_TEXT UNDER STUDY:_
Srujanika
- Founded: 1983 Bhubaneswar, Odisha, India
- Founder: Nikhil Mohan Pattnaik, Puspashree Pattnaik
- Focus: Research and innovation for science, education and development with a focus on Odia language
- Location: Bhubaneswar, Odisha, India;
- Region served: India
- Method: "Bigyan Tarang" and other publications
- Key people: Nikhil Mohan Pattnaik (Co-founder and head), Puspashree Pattnaik (Co-founder)

_RECORDED INFORMATION:_

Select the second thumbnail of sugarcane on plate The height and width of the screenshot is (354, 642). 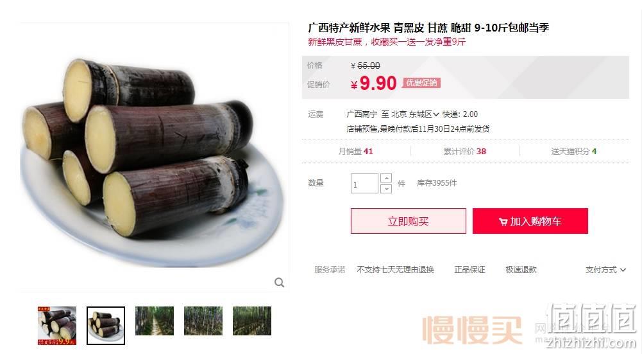pyautogui.click(x=106, y=325)
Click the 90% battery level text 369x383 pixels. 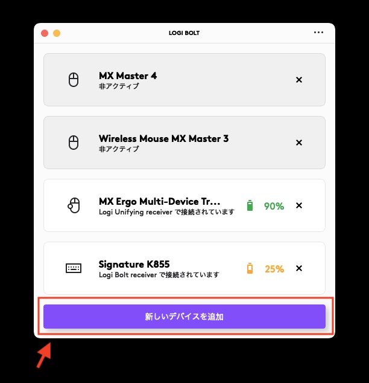click(x=274, y=206)
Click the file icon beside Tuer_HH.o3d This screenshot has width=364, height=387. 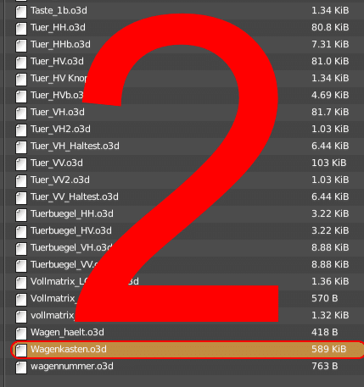[x=21, y=28]
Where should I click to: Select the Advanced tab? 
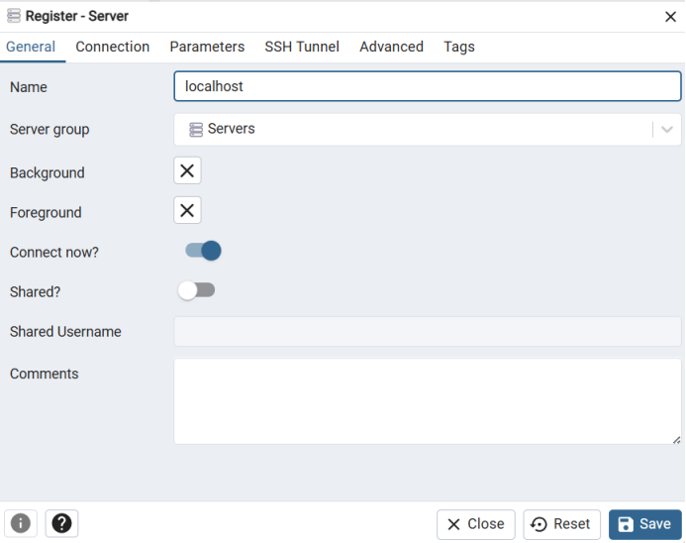tap(391, 47)
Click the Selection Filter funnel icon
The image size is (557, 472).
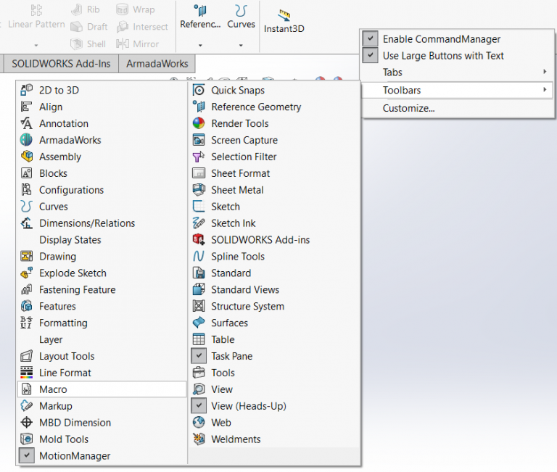click(x=199, y=157)
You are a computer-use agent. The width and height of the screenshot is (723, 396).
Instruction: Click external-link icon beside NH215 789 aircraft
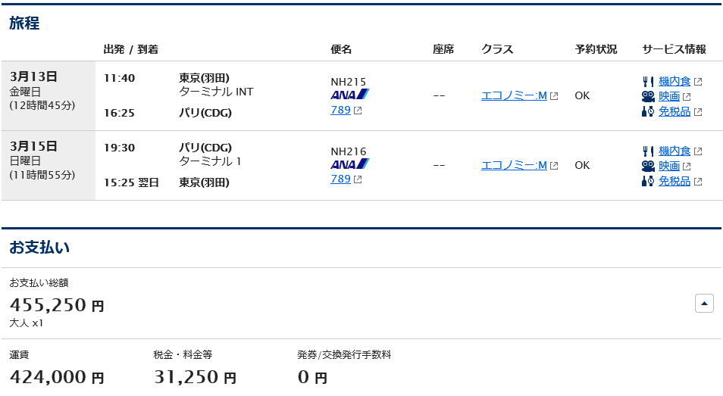pyautogui.click(x=358, y=111)
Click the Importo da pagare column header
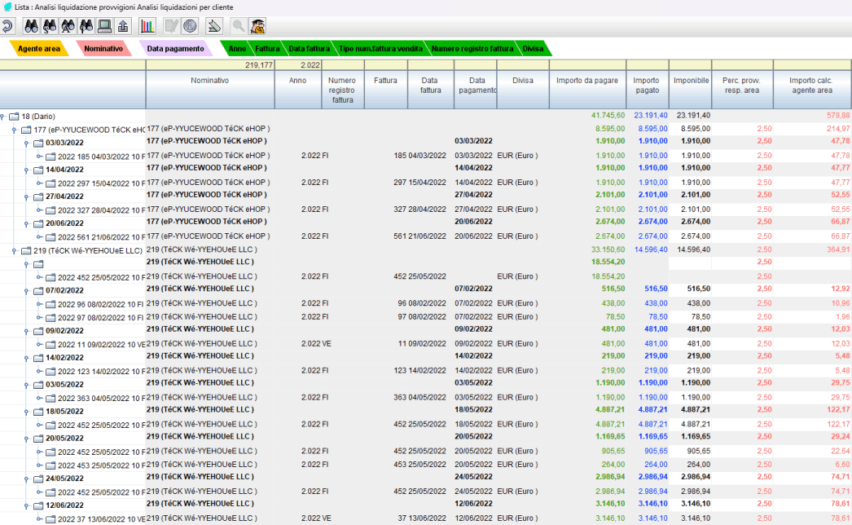 tap(587, 81)
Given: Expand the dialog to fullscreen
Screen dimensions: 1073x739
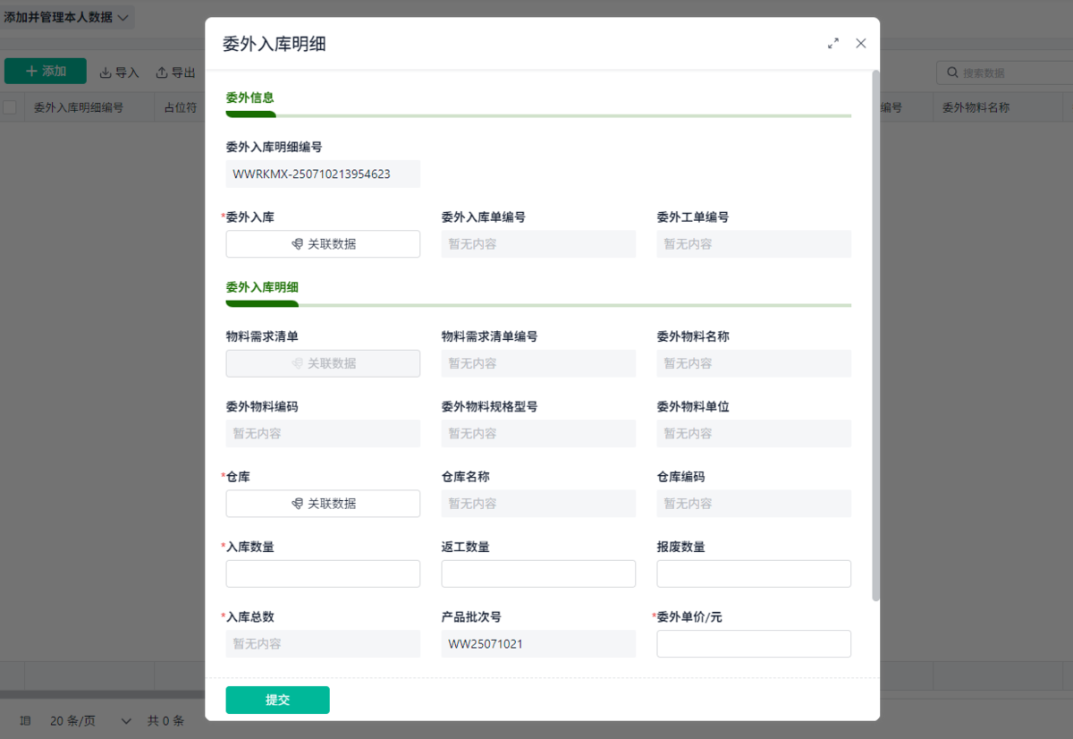Looking at the screenshot, I should coord(833,43).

_ASSIGNMENT:_
Reproduce the entire Srujanika text word for word. The material after this text comes from another source.

_OUTPUT FOR THIS TASK:_
Srujanika
- Founded: 1983 Bhubaneswar, Odisha, India
- Founder: Nikhil Mohan Pattnaik, Puspashree Pattnaik
- Focus: Research and innovation for science, education and development with a focus on Odia language
- Location: Bhubaneswar, Odisha, India;
- Region served: India
- Method: "Bigyan Tarang" and other publications
- Key people: Nikhil Mohan Pattnaik (Co-founder and head), Puspashree Pattnaik (Co-founder)